Work order =
Starting at the line that contains "You are a GUI", reproduce only the lines through the end of the data, exactly, including both the first and the last; skip the pictures.

>>>

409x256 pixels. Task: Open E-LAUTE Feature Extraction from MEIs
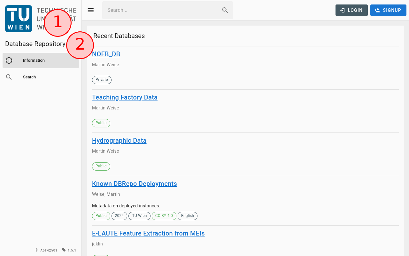148,233
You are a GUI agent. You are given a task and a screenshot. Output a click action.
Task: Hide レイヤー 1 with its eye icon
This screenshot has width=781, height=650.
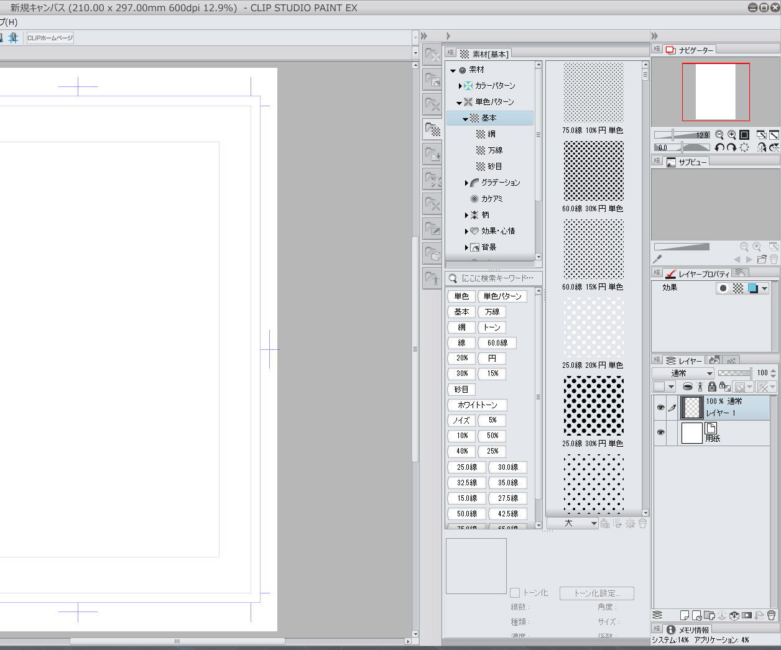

<<<

Task output =
You are a GUI agent. You are given a task and a screenshot. Output a click action.
Task: Hide レイヤー 1 with its eye icon
This screenshot has width=781, height=650.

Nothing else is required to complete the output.